PUDs are managed by DC’s Zoning Commission, which is in charge of changes to the zoning regulations or zoning map. The commission can grant zoning relief if it believes the proposed project— and, in particular, the way it deviates from what’s allowed by right— will allow for something better for the surrounding neighborhood or city.
Because a PUD can provide substantial zoning relief, developers are expected to provide benefits to the community in return. The PUD process also provides the community an opportunity to engage with and influence the project in a substantial way. So while a PUD often means a developer can build higher or denser buildings, it also means the community can get things like streetscape improvements, community resources, or additional affordable housing.
Below is a map of all of the developments in DC that currently have approval to move forward, or whose approval is pending, and that used a PUD. There are 221 of the former and 28 of the latter.
What do PUD cases mean for the community?
Any case that requires zoning relief provides an opportunity for neighbors to weigh in on the planned project, through the ANC or the BZA. Because a PUD is typically a larger project with larger impacts on the community, PUDs typically involve a longer and more detailed community engagement process.
Another important feature of PUDs is that they require developers to provide a benefits and amenities package to the community in exchange for the request zoning relief. This means community participation in the PUD process is critical.
What is a benefits and amenities package?
When a developer asks for exceptions to zoning rules through a PUD, those exceptions clearly have some value; that means the developer has to “pay” for them. That payment usually comes in the form of a suite of benefits and amenities to the community, which should be roughly equal to the value of the zoning relief.
Benefits and amenities packages vary by project, and there are relatively few restrictions or even guidelines on what a package can include. The “benefits” component accrues to the community, while the “amenities” are typically more relevant for the residents of the development. An example of a benefit might be improvements to a local dog park or streetscape upgrades. Another might be a transportation “hub” in the development that provides information to residents on local transportation options.
Here are some typical categories of benefits and amenities:
- Architecture and landscaping
- Efficient and economical land utilization
- Safe vehicular and pedestrian access; transportation management measures
- Historic preservation projects
- Employment and training opportunities
- Affordable housing
- Social services or facilities
- Environmental benefits
In general, District agencies involved in PUD cases prefer public benefits that are physical investments, like playground equipment or bicycle racks, rather than “soft” investments, such as monetary contributions to a nonprofit organization.
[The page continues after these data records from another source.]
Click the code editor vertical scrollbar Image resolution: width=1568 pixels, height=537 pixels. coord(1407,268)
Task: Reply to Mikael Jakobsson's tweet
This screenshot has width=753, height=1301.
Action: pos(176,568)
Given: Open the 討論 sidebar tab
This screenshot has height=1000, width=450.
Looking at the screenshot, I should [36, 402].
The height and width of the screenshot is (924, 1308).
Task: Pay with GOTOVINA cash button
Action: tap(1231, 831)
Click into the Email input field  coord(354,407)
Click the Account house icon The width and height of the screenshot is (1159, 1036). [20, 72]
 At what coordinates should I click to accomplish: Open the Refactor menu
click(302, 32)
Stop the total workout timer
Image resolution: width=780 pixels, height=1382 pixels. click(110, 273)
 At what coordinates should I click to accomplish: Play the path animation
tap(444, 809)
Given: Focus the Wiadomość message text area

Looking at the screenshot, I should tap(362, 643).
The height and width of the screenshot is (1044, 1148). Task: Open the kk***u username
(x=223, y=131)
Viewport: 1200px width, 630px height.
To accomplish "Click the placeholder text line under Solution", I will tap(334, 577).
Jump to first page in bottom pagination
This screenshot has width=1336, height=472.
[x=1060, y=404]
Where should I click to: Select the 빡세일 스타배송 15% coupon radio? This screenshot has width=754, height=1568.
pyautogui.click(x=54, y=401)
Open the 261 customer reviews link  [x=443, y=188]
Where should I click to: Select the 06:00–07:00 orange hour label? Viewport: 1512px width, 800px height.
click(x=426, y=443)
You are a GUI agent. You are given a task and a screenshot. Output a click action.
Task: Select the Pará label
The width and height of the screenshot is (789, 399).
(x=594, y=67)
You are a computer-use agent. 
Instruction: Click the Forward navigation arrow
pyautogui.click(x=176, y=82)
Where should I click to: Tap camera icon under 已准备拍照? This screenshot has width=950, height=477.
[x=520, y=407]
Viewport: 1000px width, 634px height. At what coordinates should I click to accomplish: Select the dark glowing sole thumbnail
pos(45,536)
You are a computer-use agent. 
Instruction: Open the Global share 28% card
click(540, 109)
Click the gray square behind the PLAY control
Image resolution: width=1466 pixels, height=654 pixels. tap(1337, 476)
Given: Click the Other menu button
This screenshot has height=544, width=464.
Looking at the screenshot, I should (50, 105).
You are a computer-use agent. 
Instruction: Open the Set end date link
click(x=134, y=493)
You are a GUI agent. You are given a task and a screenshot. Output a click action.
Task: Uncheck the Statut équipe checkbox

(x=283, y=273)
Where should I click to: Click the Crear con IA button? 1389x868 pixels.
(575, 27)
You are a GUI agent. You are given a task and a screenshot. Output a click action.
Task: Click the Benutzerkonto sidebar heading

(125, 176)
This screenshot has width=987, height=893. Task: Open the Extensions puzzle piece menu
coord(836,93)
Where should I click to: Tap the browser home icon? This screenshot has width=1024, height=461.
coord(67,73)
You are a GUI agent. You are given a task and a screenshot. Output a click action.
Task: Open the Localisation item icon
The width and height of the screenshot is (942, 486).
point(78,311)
The rationale is that physical investments are relatively guaranteed to provide benefits to the community for the long term while soft investments may not always provide the intended stream of benefits (for example, the nonprofit could close).
PUD benefits don’t have to be right on the development site, but they must be within a quarter mile or within the boundaries of the ANC in which the PUD sits.
Cross-posted from Nick Burger 6B06.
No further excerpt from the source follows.